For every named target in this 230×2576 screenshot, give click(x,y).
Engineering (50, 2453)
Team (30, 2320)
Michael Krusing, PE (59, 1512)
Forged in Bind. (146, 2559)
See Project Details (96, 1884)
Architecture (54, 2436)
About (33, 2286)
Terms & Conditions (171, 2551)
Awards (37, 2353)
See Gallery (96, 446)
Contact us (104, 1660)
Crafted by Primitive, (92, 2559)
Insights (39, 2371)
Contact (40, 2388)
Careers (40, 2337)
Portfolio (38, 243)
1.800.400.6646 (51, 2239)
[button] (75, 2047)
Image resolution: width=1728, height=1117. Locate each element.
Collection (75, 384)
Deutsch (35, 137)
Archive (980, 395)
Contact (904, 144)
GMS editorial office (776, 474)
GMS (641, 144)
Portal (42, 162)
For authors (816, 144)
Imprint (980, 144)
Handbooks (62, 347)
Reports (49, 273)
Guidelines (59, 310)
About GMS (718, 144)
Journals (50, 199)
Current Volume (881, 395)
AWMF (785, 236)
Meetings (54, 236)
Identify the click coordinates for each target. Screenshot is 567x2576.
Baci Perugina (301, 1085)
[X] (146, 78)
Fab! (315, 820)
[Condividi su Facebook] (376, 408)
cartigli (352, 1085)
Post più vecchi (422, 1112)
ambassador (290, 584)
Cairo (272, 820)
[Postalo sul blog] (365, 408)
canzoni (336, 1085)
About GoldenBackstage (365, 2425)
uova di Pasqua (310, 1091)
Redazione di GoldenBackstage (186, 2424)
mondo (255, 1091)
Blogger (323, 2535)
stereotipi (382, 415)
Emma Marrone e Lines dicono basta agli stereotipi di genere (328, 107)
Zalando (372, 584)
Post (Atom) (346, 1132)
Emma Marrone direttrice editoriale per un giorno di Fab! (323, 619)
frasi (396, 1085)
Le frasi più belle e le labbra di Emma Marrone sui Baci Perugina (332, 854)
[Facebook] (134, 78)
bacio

■ **PROBLEM DESCRIPTION**
Return the lines of the listing where the string "Marrone" appears.

■ **OUTPUT FOR THIS EXERCISE**
Emma Marrone e Lines dicono basta agli stereotipi di genere (328, 107)
Emma Marrone direttrice editoriale per un giorno di Fab! (323, 619)
Le frasi più belle e le labbra di Emma Marrone sui Baci Perugina (332, 854)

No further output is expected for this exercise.